Tuesday, August 16, 2005


Here are excerpts from an article in Fast Company worth re-publishing:

by Jennifer Reingold

It's the new era of accountability: Most of the nation's worst-performing bosses have been shown the door.

The death certificates have been signed. The eulogies have been written. The bagpipes have sounded. That's right, folks. The era of the Imperial CEO is officially over. Thanks to the humiliating collapse of the fraud-riddled likes of Enron, HealthSouth, Tyco, and WorldCom, chief executives today are about as respected as, oh, Internet stock analysts.

And they have about as much job security, too. A CEO no longer has to be photographed on a perp walk, handcuffs scraping cuff links, in order to get the boot; heads are now rolling for the slightest whiff of impropriety. In June, Freddie Mac wiped out much of its C-suite -- its CEO, COO, and CFO -- amid an accounting probe. Another prominent departure of late was American Airlines chief Donald Carty, forced out after neglecting to mention a special bonus pool for top executives while he was asking stewardesses and pilots to take massive pay cuts.

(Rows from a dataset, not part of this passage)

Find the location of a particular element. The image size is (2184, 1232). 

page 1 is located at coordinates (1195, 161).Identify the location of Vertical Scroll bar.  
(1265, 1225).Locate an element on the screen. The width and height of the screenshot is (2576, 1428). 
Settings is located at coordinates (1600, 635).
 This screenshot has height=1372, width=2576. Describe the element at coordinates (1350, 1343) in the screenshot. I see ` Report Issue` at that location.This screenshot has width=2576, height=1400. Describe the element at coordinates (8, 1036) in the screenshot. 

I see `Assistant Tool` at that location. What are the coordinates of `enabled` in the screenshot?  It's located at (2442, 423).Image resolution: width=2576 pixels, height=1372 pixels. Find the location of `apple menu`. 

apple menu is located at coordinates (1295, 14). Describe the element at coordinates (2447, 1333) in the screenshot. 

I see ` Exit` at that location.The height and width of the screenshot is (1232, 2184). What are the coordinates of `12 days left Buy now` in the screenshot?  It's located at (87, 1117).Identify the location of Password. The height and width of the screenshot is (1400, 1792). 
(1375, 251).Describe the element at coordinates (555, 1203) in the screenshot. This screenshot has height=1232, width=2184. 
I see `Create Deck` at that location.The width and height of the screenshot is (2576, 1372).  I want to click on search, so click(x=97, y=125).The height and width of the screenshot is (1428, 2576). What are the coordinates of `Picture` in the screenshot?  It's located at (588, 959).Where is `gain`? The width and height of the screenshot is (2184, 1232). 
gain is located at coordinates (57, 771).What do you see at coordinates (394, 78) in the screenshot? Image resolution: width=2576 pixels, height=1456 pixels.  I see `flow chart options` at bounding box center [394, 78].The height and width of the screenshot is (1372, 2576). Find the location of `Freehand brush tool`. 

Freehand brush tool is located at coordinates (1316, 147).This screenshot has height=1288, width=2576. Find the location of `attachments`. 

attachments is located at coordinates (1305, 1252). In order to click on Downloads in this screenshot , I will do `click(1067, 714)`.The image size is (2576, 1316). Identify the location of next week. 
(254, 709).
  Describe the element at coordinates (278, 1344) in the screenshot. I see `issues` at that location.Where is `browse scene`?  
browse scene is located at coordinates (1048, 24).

But as the bills come due for the millennium's excesses, many executives are losing their jobs for much less. These days, bosses may actually be shown the door for something as simple as poor performance (imagine that!). Just ask Ford's Jacques Nasser (broomed in 2001); Vivendi's Jean-Marie Messier (2002); EDS's Dick Brown (2003); AOL-Time Warner's Gerald Levin (2002); and -- hello, again, AOL-Time Warner -- Steve Case (2003).

A stunning 78% of the CEOs at the worst-performing 20% of companies in the S&P 500 have been replaced within the past five years. "The way companies are managed is more by the numbers now," says Chuck Lucier, senior vice president emeritus at Booz Allen Hamilton. "If an executive doesn't perform today, he gets shot."